[Dataset entries]
........
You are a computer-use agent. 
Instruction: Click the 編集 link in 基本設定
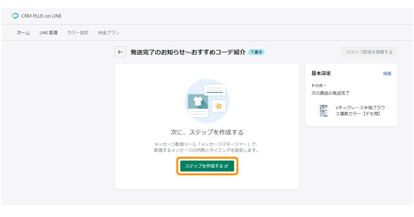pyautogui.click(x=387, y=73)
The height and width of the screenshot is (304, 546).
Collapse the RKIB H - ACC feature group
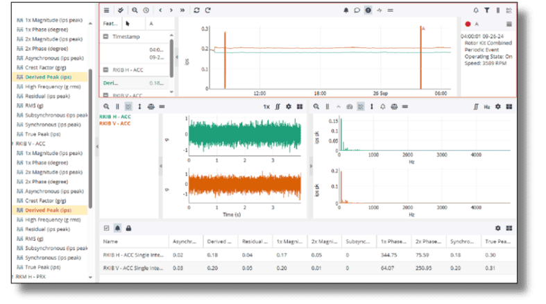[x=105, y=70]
........
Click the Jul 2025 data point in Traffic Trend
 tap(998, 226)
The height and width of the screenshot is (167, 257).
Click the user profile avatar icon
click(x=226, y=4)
........
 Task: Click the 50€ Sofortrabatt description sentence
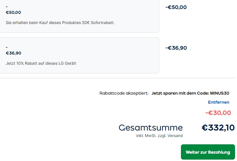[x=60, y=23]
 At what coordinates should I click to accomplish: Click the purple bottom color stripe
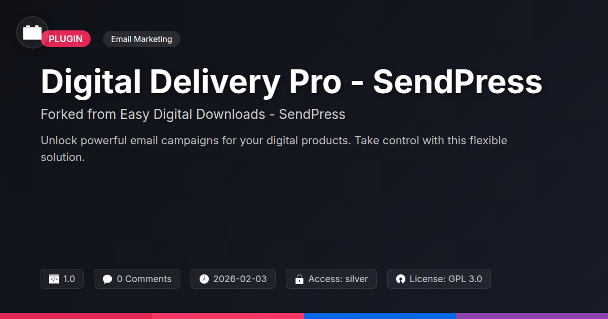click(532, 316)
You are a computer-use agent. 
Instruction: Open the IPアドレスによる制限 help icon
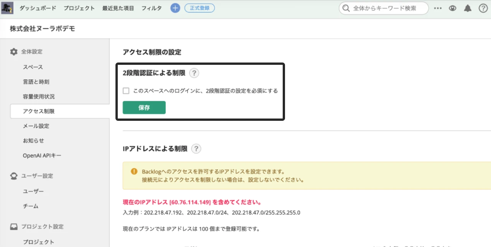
........
Check each line of the entries above, and show every one holding the word "screenshot".

The height and width of the screenshot is (304, 546).
The height and width of the screenshot is (167, 257).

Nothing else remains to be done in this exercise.